• [Ausgangstext]
Die zukunftsfähige und sichere Gestaltung unserer Lebensmittelversorgung stellt eine wichtige Aufgabe dar, der sich Unternehmen, Wirtschaftsförderungen, kommunale Institutionen und die Gesellschaft im Allgemeinen widmen müssen. In unserer Veranstaltung „Ruhrgebiet, quo vadis? Lebensmittel aus’m Pott“ am 22. September 2021 haben wir genau diese Akteur:innen eingeladen und ihnen die Möglichkeit gegeben mit uns und miteinander über die regionale Wertschöpfung im Ruhrgebiet ins Gespräch zu kommen und sich kennenzulernen.

• [Aufgabensammlung]
**A.** Wann fand laut Ausgangstext die Veranstaltung „Ruhrgebiet, quo vadis? Lebensmittel aus’m Pott“ statt?
**B.** Übertragen Sie diesen Satz aus dem Ausgangstext ins Englische: „Die zukunftsfähige und sichere Gestaltung unserer Lebensmittelversorgung stellt eine wichtige Aufgabe dar, der sich Unternehmen, Wirtschaftsförderungen, kommunale Institutionen und die Gesellschaft im Allgemeinen widmen müssen.“
**C.** Prüfen Sie, ob die folgenden Aussagen mit dem Ausgangstext übereinstimmen: (i) Bei der Veranstaltung ging es um die regionale Wertschöpfung im Ruhrgebiet. (ii) Die Veranstaltung fand im Jahr 2020 statt. (iii) Die Gestaltung der Lebensmittelversorgung ist allein Aufgabe der Unternehmen.
Das Material wird für die Bearbeitung nicht gebraucht.

• [Bereitgestellte Daten]
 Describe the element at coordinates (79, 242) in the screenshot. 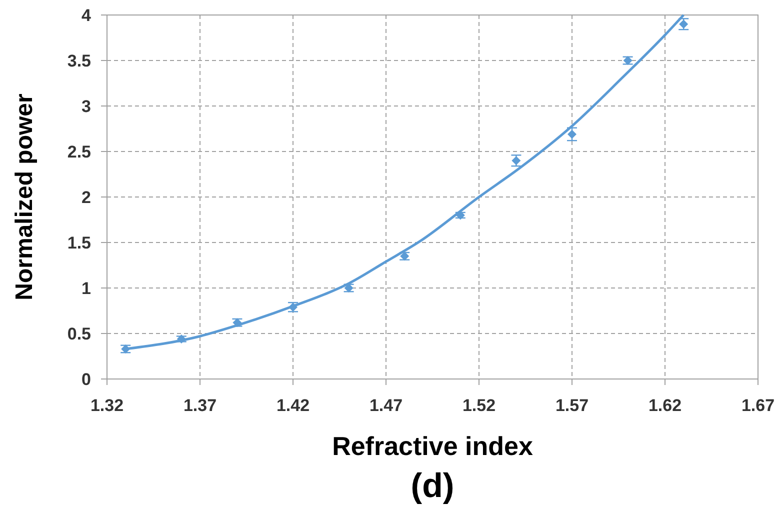

I see `y-tick-label: 1.5` at that location.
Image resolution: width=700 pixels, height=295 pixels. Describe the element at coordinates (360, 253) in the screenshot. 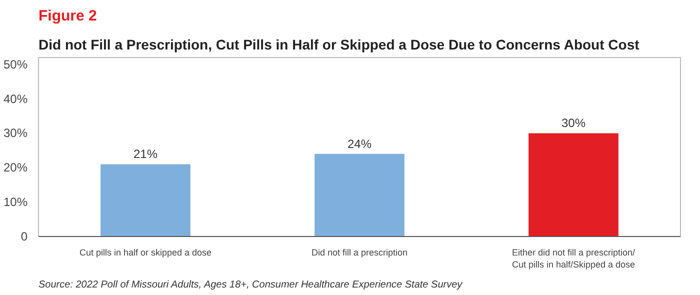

• [Antworten je Aufgabe]
**A.** Sie fand am 22. September 2021 statt.

**B.** Making our food supply secure and fit for the future is an important task to which businesses, economic development agencies, municipal institutions, and society in general must devote themselves.

**C.**
(i) Ja, denn dort heißt es: „über die regionale Wertschöpfung im Ruhrgebiet ins Gespräch zu kommen“.
(ii) Nein, denn dort heißt es: „am 22. September 2021“.
(iii) Nein, denn dort heißt es: „der sich Unternehmen, Wirtschaftsförderungen, kommunale Institutionen und die Gesellschaft im Allgemeinen widmen müssen“.